--- EXERCISE INPUTS Enclosed Below ---

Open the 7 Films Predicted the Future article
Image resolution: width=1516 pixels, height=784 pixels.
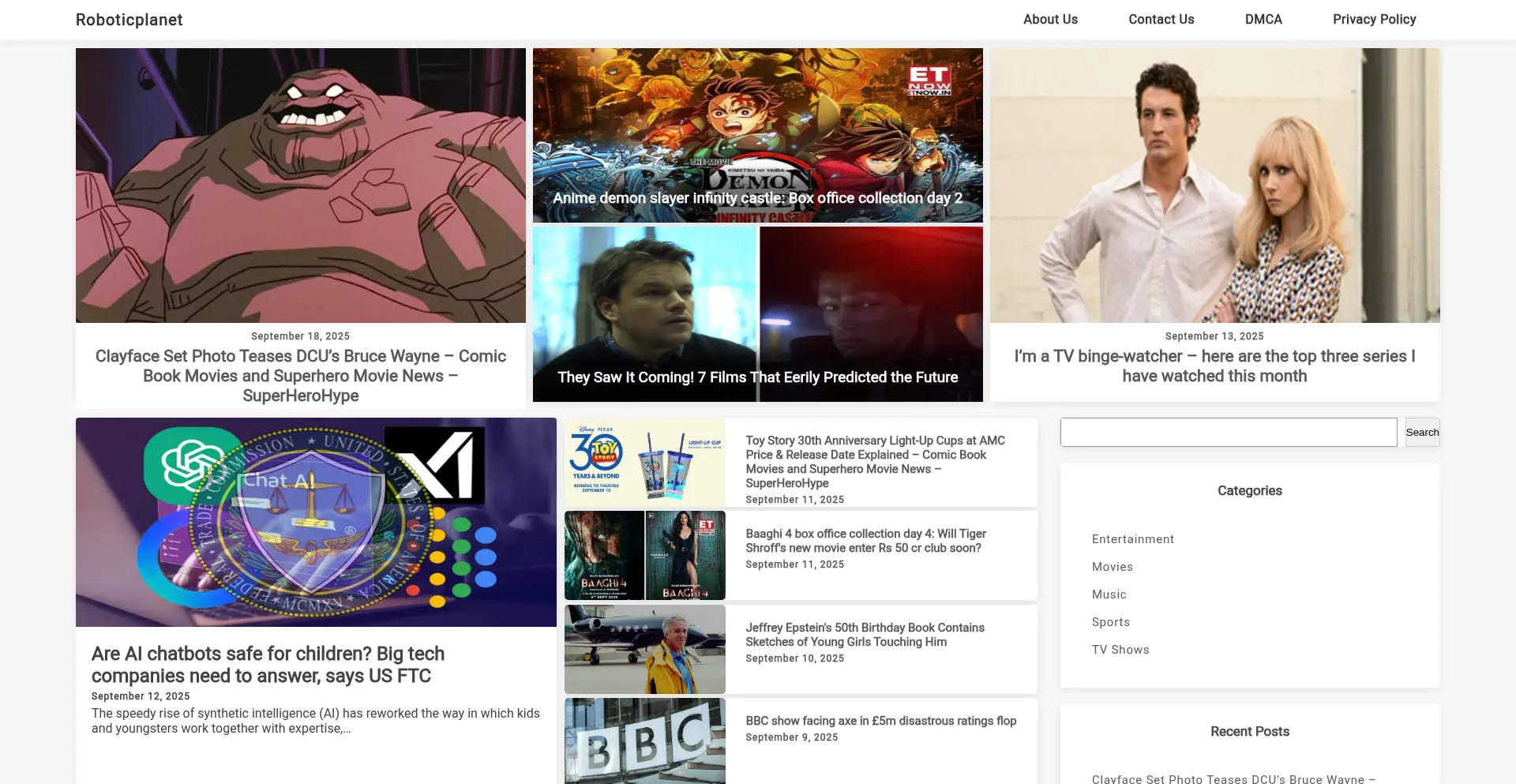point(757,377)
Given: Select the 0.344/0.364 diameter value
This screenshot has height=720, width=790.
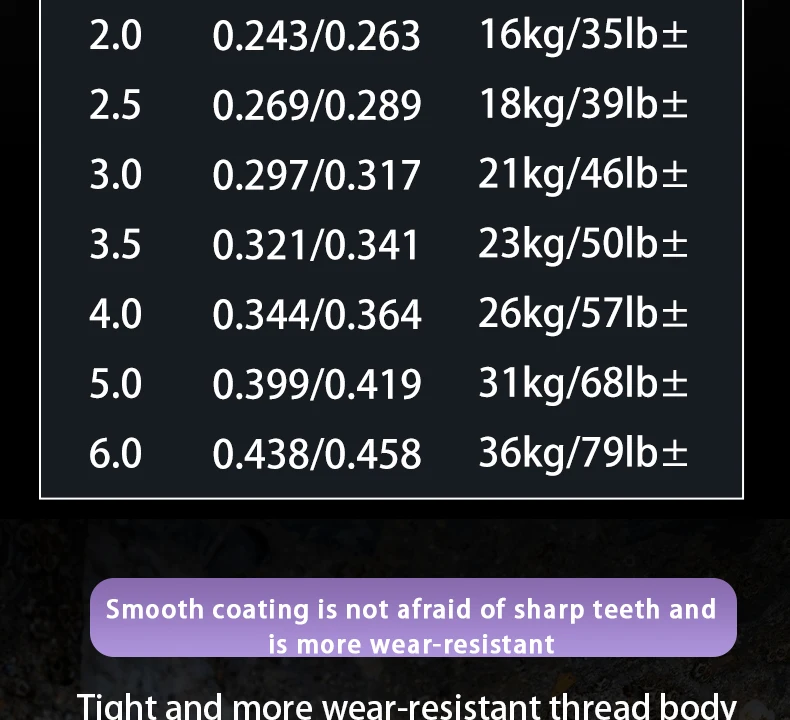Looking at the screenshot, I should click(x=316, y=314).
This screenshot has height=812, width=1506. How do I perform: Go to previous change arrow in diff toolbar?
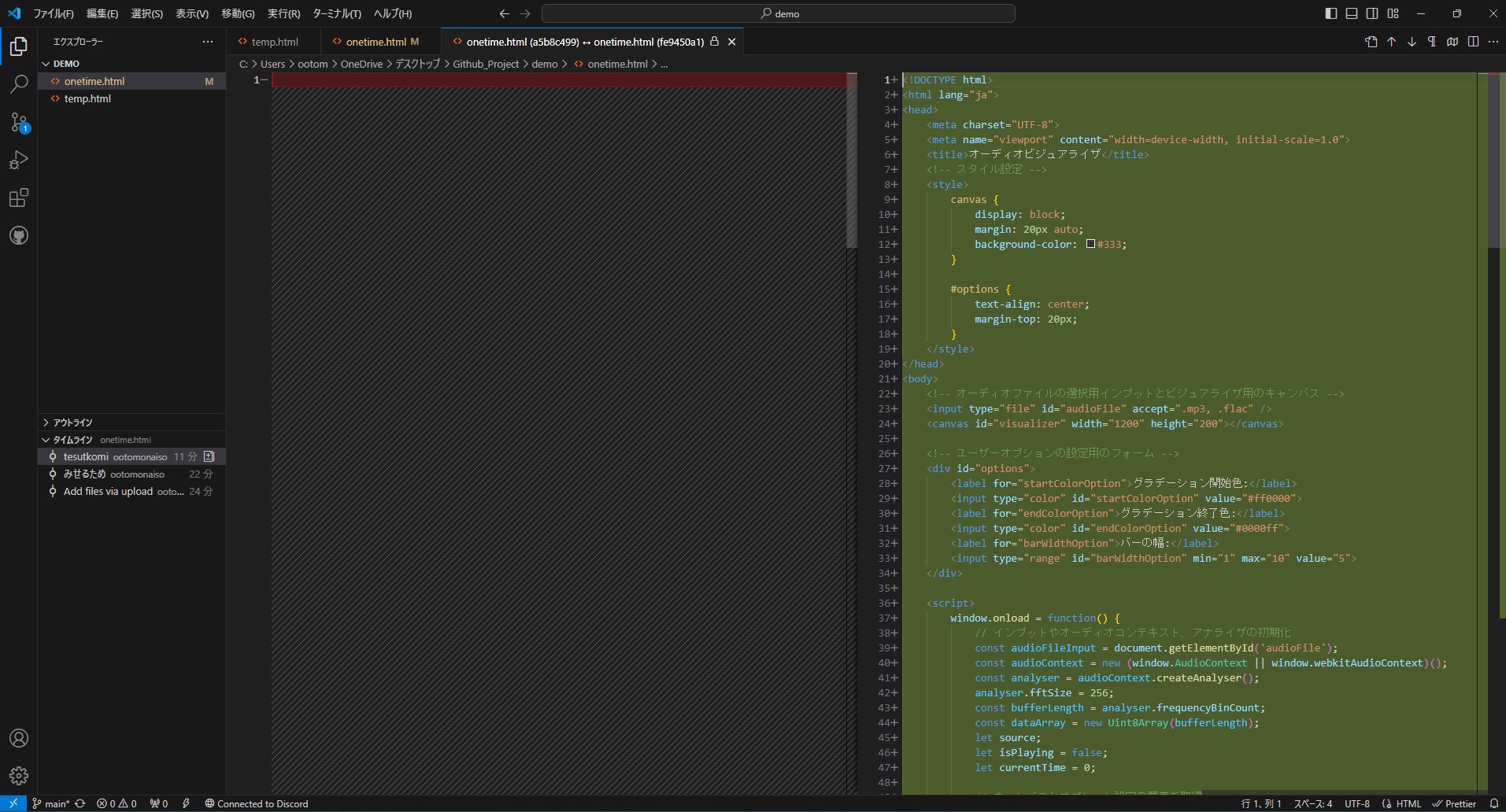click(1391, 42)
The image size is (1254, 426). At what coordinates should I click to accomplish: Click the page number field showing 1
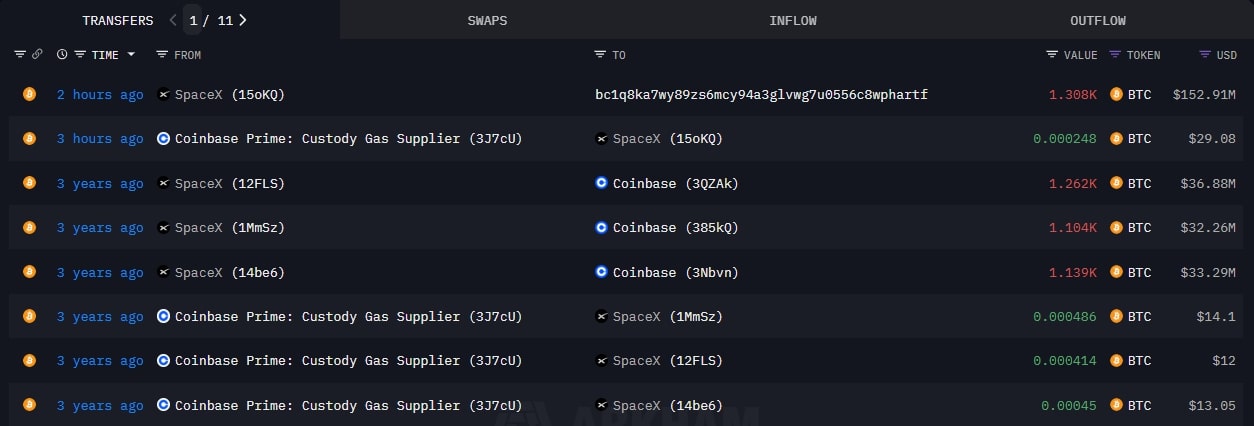tap(193, 20)
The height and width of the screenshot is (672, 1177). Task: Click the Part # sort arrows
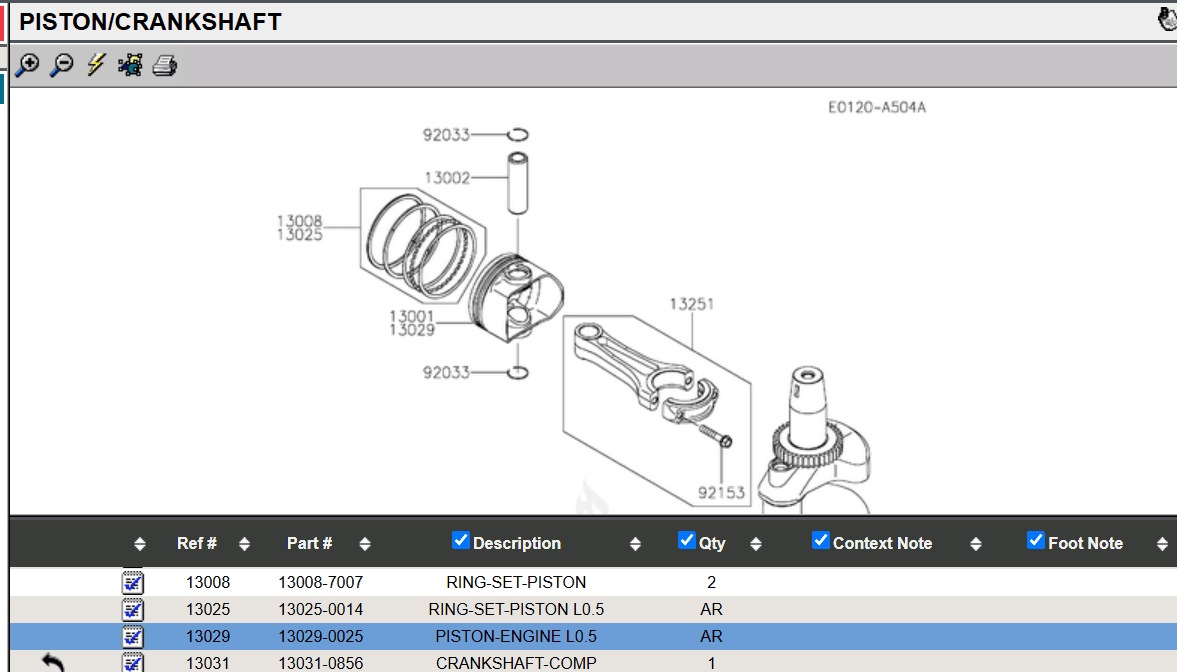click(364, 544)
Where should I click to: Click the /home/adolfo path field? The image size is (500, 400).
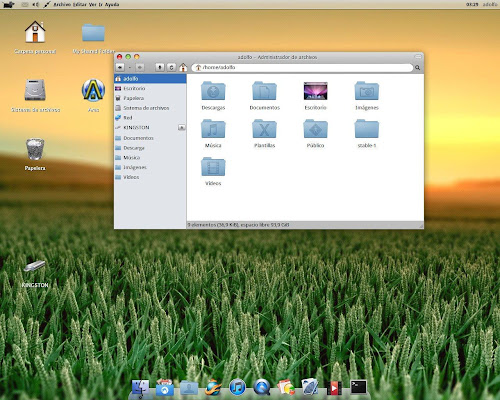[302, 68]
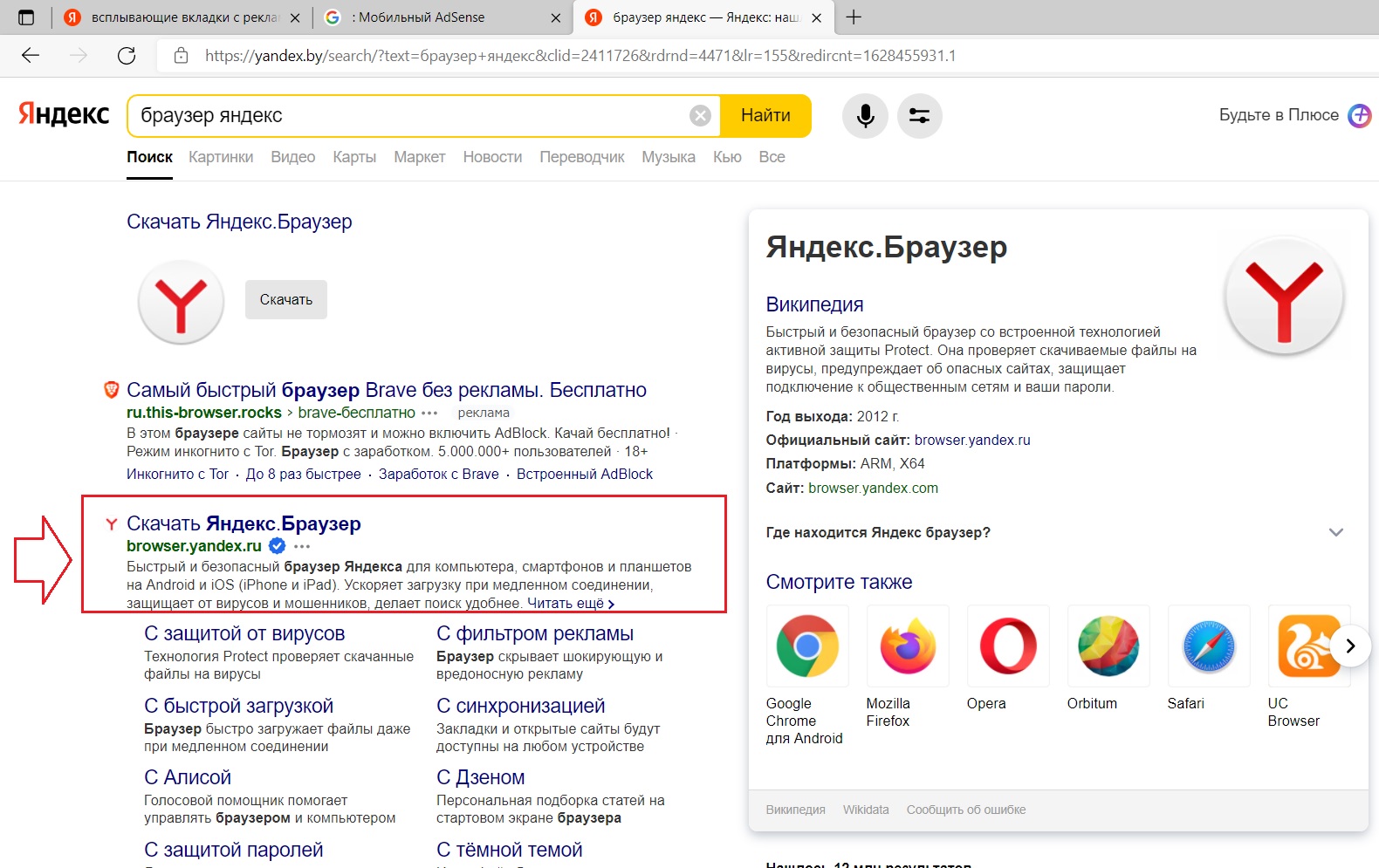Open a new browser tab with plus
The image size is (1379, 868).
click(x=854, y=17)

--- End of Enclosed EXERCISE INPUTS ---

**ASSIGNED TASK:** What you hand back should match the entries above exactly, except that no picture appears.

**TASK SOLUTION:**
Open the 7 Films Predicted the Future article
Image resolution: width=1516 pixels, height=784 pixels.
point(757,377)
Given: Select the 0.344/0.364 diameter value
This screenshot has height=720, width=790.
Looking at the screenshot, I should click(x=316, y=314).
This screenshot has height=812, width=1506. How do I perform: Go to previous change arrow in diff toolbar?
click(1391, 42)
The image size is (1254, 426). At what coordinates should I click to accomplish: Click the page number field showing 1
tap(193, 20)
The height and width of the screenshot is (672, 1177). Task: Click the Part # sort arrows
click(364, 544)
Where should I click to: Click the /home/adolfo path field? The image size is (500, 400).
[302, 68]
Open a new browser tab with plus
The image size is (1379, 868).
click(x=854, y=17)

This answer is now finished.